The combination of adequate capitalisation, strengthened board, and enhanced controls have led the company to even greater success as it grows and evolves, according to Sabrina.

Today, the company’s multidisciplinary teams offer engineering, training, audit and consulting services across a range of areas, including quality, safety, hygiene, environment and corporate social responsibility. The approach has clearly worked, as evidenced by the company’s rapid expansion, collaborations in six countries, and impressive client list.

Boosting pathways to female leadership

For too long, women in the region have lagged behind others in pursuing business careers, starting their own businesses, and ascending to senior executive and boardroom ranks, Sabrina says. “We women in the Maghreb have to believe that we have a legitimate place in corporate leadership and business ownership. We shouldn’t be shy about showing what we can do.”

Sabrina champions the cause of women in all levels of business. IFAConseil has achieved complete gender parity, with a 50-50 balance of men and women throughout the company ranks. The company’s management steering committee is two-thirds female. To alleviate the stress in balancing work and home life, Sabrina instituted a telework policy, enabling increased flexibility for employees, many of whom are working parents. “Basically, our culture is one of results. As long as people are getting their work done and delivering, we are less concerned with the where and when,” she says.

Addressing gender imbalances in Morocco’s business culture

Less than 3% of Morocco’s startups are helmed by women, by some accounts.
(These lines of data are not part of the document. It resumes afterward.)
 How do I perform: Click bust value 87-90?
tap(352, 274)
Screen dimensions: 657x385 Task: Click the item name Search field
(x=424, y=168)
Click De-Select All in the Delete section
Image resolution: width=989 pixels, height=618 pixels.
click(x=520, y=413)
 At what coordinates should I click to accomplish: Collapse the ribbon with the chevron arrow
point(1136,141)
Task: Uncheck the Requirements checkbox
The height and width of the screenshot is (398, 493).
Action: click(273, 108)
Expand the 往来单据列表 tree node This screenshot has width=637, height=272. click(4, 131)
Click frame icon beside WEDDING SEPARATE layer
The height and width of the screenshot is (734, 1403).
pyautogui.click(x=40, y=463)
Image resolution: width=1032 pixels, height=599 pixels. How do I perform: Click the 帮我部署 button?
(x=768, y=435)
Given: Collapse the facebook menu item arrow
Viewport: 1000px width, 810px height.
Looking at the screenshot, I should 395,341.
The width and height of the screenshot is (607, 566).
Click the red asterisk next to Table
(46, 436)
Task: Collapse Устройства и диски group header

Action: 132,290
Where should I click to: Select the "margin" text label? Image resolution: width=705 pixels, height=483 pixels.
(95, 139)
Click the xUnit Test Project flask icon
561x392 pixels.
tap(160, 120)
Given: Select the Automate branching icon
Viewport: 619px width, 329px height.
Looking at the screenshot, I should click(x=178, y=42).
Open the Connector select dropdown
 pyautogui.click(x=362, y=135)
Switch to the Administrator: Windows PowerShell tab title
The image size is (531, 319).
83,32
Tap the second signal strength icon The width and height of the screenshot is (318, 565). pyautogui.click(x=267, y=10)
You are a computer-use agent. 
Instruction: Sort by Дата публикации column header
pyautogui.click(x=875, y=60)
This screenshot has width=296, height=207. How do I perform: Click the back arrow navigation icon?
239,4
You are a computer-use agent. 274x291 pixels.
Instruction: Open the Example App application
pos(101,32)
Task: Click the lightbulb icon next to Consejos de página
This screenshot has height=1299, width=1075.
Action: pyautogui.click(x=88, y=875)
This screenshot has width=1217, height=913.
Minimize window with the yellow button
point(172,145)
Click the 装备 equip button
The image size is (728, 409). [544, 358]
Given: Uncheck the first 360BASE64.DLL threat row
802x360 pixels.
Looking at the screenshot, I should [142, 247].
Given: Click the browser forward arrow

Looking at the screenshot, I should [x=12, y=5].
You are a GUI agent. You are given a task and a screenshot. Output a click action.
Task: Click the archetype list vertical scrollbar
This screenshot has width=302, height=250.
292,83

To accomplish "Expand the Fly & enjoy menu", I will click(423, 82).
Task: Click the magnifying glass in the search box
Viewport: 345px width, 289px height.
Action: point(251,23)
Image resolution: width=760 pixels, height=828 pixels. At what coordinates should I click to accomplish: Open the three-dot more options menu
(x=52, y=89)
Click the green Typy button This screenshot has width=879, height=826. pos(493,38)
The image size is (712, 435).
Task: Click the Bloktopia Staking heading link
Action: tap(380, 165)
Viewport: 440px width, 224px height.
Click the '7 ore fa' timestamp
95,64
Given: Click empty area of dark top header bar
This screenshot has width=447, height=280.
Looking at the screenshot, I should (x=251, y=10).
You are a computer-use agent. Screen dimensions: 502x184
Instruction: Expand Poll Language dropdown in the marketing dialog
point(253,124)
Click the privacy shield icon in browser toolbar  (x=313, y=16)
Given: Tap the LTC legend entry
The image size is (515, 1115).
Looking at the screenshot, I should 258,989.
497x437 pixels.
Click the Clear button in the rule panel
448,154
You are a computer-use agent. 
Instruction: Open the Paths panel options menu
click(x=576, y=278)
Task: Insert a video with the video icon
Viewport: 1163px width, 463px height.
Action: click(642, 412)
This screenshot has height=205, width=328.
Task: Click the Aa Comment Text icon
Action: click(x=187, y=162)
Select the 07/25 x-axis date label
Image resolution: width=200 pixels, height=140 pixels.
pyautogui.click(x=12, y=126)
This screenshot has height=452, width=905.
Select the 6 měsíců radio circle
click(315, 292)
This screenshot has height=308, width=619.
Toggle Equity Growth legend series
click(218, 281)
This is due in part to a conservative culture that discourages women from being too independent and to broader deterrents to overall entrepreneurial activity: Morocco ranks at the bottom for business conditions conducive to startups, compared to other countries, according to the Global Entrepreneurship Monitor.

The lack of support for female entrepreneurship comes at a significant cost to the Moroccan economy, Sabrina believes.

At a time when a growing body of evidence correlates a healthy small business sector with economic vitality, the nation is losing out on an important opportunity. “Think what would be possible as a nation if we took down the barriers to entry and encouraged more women to start their own businesses,” she says.